Брент побарабанил по мрамору ссаженными костяшками пальцев.
— Думаю, он меня надолго запомнит.
— Может быть, нам сегодня не ходить в храм Ясукуни?
— Здравая мысль. Пойдем в пятницу.
— Но это же… Это еще так нескоро… Йоси сказал мне, что вы стоите на вахте через день… Ой, простите, я, кажется, слишком навязчива.
Брент улыбнулся, что нелегко ему далось:
— Маюми, если вы подумали, что я несвободен, связан с кем-то обязательствами или, скажем, влюблен, то не ошиблись. — На лице девушки отразилось такое забавное уныние, что он не удержался от смеха. — И зовут мою возлюбленную — «Йонага». В ближайшие четыре дня она меня от себя не отпустит.
Маюми улыбнулась:
— Какая у вас требовательная возлюбленная! — Она подалась вперед. — Йоси говорил: вы занимаетесь связью?
— Да. Связью и радиоэлектронной борьбой — РЭБ.
— И вы сейчас монтируете новый компьютерный радар?
— Маюми, то, о чем вы меня спрашиваете, называется «военная тайна», — немного смутившись от ее настойчивости, ответил Брент.
— Ах, простите! — она мгновенно стала прежней, застенчивой как школьница. — Хотите чаю, Брент? Или, может быть, сакэ?

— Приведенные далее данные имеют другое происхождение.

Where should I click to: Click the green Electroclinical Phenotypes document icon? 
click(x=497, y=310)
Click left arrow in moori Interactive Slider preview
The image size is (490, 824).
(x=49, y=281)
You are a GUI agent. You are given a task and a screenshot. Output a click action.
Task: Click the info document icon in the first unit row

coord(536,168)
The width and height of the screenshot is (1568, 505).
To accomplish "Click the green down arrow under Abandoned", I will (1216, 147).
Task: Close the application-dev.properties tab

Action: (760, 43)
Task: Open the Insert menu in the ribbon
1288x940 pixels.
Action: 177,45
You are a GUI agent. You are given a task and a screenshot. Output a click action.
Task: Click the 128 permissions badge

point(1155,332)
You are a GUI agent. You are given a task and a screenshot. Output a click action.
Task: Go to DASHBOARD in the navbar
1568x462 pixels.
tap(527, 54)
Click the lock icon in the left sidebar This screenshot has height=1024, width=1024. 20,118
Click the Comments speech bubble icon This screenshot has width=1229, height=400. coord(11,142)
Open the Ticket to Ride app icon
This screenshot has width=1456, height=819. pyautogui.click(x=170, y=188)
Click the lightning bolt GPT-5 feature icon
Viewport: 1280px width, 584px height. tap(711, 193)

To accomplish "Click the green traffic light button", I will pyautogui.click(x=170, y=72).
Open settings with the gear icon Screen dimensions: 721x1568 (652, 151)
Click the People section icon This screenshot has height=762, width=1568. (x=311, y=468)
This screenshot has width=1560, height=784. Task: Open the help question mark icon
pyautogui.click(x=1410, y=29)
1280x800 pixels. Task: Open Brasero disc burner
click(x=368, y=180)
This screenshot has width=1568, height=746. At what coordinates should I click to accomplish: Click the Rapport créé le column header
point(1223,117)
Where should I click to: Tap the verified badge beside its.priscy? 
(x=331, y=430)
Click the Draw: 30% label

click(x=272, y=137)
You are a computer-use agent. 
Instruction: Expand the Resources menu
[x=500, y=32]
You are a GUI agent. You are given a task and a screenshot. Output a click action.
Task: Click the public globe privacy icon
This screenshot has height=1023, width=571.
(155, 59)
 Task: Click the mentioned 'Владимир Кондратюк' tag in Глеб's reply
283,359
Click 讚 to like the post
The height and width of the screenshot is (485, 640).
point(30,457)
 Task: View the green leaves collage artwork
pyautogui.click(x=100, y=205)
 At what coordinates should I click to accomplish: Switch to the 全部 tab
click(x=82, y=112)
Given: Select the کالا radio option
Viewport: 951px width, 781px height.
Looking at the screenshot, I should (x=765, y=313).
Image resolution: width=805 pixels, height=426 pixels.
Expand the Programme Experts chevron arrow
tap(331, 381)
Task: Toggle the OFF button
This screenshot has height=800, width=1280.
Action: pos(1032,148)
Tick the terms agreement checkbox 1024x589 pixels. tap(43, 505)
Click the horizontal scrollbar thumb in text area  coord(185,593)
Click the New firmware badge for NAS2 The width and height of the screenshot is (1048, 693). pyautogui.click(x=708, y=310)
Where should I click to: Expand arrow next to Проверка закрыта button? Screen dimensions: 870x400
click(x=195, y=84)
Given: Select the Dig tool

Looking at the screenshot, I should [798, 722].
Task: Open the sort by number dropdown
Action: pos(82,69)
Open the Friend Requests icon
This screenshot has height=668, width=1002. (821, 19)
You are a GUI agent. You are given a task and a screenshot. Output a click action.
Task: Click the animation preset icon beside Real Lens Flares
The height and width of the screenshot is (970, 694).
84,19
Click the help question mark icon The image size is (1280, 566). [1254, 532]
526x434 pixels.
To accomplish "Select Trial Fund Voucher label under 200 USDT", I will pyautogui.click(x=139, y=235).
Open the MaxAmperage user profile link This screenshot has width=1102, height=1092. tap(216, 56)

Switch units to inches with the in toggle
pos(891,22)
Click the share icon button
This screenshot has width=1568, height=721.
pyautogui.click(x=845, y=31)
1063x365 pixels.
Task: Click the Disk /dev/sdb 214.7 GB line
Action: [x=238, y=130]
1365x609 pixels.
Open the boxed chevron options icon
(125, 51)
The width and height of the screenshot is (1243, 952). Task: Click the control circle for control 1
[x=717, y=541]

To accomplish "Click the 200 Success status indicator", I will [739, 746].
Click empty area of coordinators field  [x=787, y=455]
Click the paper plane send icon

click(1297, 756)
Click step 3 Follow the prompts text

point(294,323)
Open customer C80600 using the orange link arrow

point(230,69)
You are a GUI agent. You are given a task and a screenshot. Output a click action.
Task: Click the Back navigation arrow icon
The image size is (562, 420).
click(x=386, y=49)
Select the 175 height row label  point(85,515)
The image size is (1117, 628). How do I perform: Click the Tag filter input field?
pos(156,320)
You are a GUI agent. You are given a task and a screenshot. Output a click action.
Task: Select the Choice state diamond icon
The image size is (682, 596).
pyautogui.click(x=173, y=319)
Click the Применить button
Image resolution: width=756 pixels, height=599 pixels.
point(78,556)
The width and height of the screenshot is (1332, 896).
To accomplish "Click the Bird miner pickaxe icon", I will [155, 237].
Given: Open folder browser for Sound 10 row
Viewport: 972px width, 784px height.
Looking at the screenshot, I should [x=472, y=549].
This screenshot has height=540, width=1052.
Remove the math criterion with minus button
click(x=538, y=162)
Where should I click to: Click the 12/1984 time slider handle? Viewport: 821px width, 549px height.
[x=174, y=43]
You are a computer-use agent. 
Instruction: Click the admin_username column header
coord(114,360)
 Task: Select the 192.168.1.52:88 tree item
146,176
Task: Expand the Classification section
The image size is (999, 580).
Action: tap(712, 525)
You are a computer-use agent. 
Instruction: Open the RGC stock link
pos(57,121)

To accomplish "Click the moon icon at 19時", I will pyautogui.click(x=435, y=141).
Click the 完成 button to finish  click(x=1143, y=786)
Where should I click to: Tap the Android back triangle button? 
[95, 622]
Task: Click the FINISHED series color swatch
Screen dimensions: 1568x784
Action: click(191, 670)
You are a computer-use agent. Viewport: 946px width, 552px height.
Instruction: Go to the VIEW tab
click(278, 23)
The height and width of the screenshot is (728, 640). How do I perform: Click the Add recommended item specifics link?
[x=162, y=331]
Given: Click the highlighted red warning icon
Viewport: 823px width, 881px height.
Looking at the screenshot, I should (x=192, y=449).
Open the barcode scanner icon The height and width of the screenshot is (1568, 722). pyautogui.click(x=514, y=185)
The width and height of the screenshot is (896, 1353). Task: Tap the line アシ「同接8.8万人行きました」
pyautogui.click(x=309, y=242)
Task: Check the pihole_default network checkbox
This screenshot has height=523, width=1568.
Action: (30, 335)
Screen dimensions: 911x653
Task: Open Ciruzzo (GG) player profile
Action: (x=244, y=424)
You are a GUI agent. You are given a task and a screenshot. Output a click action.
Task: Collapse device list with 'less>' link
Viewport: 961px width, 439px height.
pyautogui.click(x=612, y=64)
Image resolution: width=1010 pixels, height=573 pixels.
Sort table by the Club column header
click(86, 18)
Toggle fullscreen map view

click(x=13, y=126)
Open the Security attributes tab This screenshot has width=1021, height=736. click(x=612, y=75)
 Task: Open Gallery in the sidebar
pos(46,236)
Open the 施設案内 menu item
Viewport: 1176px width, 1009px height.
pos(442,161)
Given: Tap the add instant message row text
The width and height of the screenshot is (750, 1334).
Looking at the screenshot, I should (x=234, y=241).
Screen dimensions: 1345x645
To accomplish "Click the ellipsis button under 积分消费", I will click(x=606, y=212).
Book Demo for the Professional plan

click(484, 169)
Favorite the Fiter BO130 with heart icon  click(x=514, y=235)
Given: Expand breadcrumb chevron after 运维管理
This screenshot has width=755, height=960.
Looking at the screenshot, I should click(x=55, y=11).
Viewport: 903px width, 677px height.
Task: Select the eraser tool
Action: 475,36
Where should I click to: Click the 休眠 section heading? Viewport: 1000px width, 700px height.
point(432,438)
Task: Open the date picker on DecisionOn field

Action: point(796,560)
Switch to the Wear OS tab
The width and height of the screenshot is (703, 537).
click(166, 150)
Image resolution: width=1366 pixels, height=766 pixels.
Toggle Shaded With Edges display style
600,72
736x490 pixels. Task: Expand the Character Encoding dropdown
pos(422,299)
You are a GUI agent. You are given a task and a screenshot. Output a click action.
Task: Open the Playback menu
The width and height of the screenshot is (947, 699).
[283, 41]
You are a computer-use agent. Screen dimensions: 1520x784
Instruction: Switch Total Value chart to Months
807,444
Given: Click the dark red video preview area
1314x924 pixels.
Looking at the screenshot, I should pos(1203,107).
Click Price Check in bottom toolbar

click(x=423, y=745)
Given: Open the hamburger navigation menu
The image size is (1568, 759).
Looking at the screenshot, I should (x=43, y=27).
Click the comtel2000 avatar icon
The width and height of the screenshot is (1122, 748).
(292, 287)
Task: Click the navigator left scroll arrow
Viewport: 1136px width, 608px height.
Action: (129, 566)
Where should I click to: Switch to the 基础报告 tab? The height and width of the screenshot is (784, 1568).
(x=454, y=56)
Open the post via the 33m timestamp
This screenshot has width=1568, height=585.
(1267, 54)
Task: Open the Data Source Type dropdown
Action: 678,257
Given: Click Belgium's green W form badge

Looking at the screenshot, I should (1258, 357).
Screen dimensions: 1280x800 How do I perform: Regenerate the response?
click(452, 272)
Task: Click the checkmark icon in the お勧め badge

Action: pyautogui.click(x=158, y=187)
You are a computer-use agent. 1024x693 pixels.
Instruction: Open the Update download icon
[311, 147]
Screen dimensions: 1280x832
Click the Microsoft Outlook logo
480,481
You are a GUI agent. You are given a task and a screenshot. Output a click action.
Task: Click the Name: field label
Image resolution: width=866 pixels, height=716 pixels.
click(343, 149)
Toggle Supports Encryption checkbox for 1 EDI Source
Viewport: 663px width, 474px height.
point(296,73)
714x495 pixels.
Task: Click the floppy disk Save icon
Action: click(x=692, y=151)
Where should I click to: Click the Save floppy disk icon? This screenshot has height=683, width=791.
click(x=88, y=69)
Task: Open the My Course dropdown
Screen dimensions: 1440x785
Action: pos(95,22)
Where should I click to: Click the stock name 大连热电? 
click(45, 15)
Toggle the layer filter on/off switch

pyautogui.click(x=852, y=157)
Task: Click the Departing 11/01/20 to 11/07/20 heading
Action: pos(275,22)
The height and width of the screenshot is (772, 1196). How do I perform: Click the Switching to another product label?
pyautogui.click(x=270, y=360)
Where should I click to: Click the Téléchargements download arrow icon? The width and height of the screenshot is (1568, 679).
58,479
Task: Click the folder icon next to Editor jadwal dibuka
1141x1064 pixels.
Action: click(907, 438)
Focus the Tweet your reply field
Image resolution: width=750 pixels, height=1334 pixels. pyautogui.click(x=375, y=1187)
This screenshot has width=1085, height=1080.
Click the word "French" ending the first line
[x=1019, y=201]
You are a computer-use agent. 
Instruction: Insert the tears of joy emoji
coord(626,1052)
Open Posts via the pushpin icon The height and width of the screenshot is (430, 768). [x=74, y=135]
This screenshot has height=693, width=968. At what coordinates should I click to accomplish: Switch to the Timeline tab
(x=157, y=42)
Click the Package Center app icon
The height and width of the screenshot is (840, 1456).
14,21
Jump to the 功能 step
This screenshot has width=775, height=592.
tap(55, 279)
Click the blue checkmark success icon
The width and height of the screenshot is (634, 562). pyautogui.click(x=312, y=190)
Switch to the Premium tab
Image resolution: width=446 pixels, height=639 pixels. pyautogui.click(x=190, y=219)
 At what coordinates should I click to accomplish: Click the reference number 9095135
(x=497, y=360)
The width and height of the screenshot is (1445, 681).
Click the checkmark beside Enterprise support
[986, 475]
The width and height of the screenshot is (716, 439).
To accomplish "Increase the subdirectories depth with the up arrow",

— Последнее предпочтительнее.
Она легко поднялась и пошла на кухню, упруго и ритмично колеблясь всем телом, словно двигалась под музыку. Прямо не девушка, а соната Бетховена, подумал про себя Брент. Она тут же вернулась, разлила теплое сакэ по чашечкам и медленно, словно нехотя, шагнула к своему креслу. Сумеречный предвечерний свет, лившийся из окна, пронизал желтый атлас, рельефно обрисовав ее тело — холмики твердых грудей с проступившими под тонкой тканью сосками, бедра и ягодицы, словно изваянные скульптором эпохи Возрождения. У Брента перехватило дыхание и пересохло в горле. Он торопливо сделал глоток. Ароматная жидкость обожгла ему разбитые губы, прикушенный язык, но он выпил до дна, чувствуя, как горячая волна прошла в желудок.